Tour de France sprint king Mark Cavendish cruised to victory in the sixth and penultimate stage of the Tirreno-Adriatico on Monday, with Spaniard Alberto Contador retaining the overall lead.
Following a crash in the final bend caused by a Lampre-Merida rider and which took down another from the Lotto Belisol Team, Cavendish went on to surge from behind the wheels of three Omega Pharma-Quick Step teammates in the final 150m of the 189km stage from Bucchianico to Porto Sant’Elpidio in Italy to win solo.
Italian teammate Alessandro Petacchi finished second, with Slovakian Peter Sagan in third place.
Less than a week from the season’s first major one-day classic — the Milan-San Remo — Cavendish said he was delighted with the form that has seen him win one stage on the Tour of the Algarve, as well as his victory on Monday.
“I’m really happy because I’m in great shape.

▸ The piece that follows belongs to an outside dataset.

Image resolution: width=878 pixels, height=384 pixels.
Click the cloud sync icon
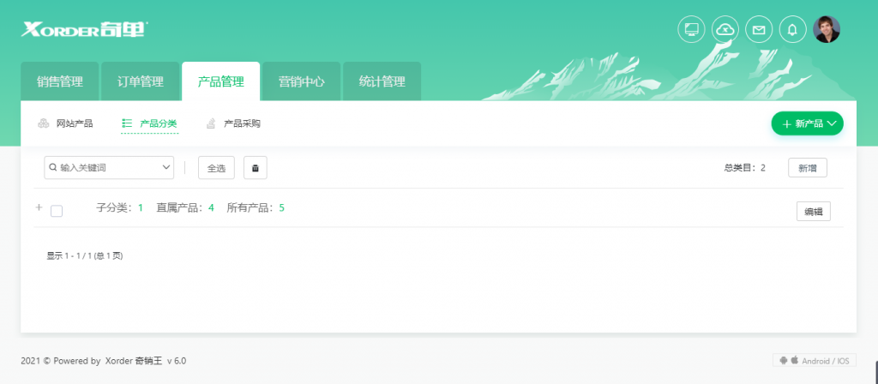tap(725, 29)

I can’t wait for Milan-SanRemo,” the Isle of Man rider told Rai television.
Earlier, Sagan’s Cannondale Pro Cycling Team upped the pace when it became clear that sprint rival Marcel Kittel was struggling on one of several climbs.
In the closing kilometers, Philippe Gilbert pulled clear of the peloton after it had caught an earlier four-man breakaway.
However, the Belgian, who will also fancy his chances in San Remo on Sunday, was reeled in as Omega-Pharma upped the pace for the final dash for the line.
A right-hand bend proved fatal for the sprinters looking to prevail on the long home straight, with Germany’s Andre Greipel one of several caught up in the ensuing melee.
It left a small group of riders to go on and contest the win, but with three teammates pacing him in furious fashion in the finale, there was little chance of Cavendish facing an upset.
Contador, who claimed the overall lead by winning stage five, still leads Nairo Quintana by 2 minutes, 8 seconds in the overall standings ahead of yesterday’s final stage, a 9.1km time trial.
Philippe Mauduit, the Spaniard’s sporting director at Tinkoff-Saxo, said that: “It was a perfect scenario for us. We were hoping that the sprinter teams would take the reigns of the pack and as Kittel was dropped, they were all eager to work in the front so we didn’t have to.”
“Now, we’re only one stage away from the overall win and, let’s face it, it looks pretty promising with a two-minute lead to Quintana, but history shows that many unforeseen things can happen during a time trial and we’re not celebrating until Alberto crosses the finish line tomorrow,” Mauduit added.